HOW TO COMPLETE THIS TASK: Each record should be given again exactly as it appears, with no image included.
*** Block opens ***
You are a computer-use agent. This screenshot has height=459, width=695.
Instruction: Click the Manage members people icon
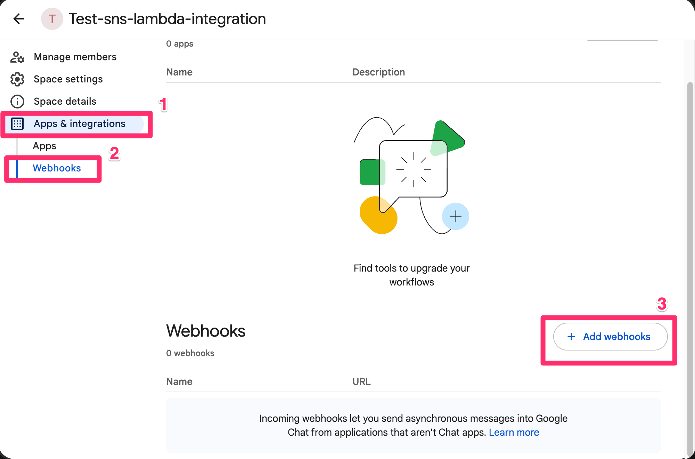[x=17, y=57]
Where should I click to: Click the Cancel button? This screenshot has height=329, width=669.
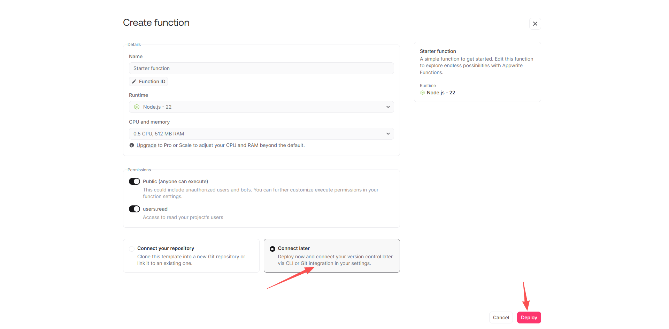pos(501,318)
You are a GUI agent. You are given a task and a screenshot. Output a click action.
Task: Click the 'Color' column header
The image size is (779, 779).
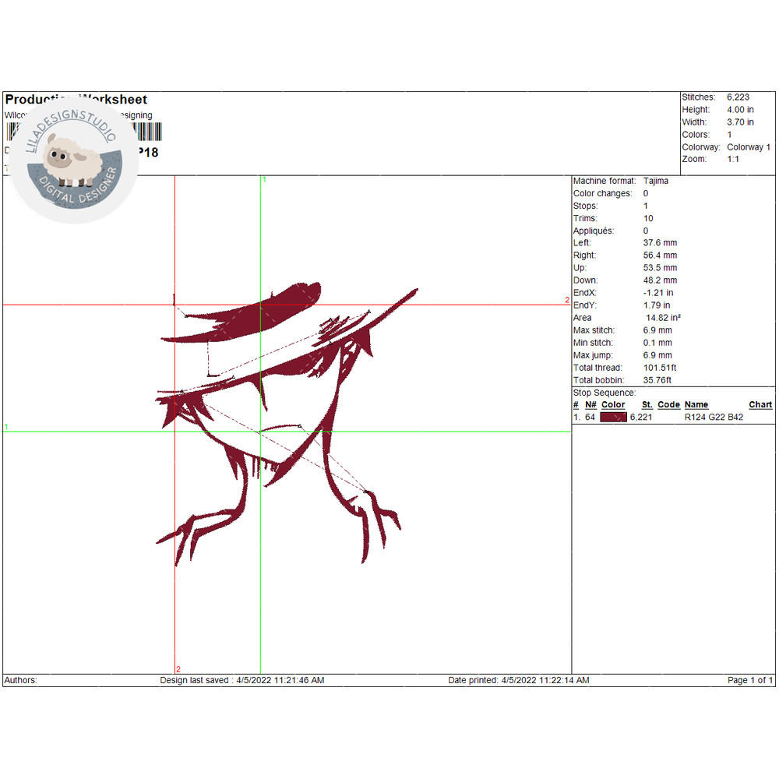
*** Block closes ***
RESPONSE TO THIS EXERCISE:
You are a computer-use agent. This screenshot has height=459, width=695.
Instruction: Click the Manage members people icon
[x=17, y=57]
Where should I click to: Click the Cancel button? This screenshot has height=329, width=669.
pos(501,318)
You are a GUI agent. You are given a task and a screenshot. Output a click action.
Task: Click the 'Color' column header
The image size is (779, 779).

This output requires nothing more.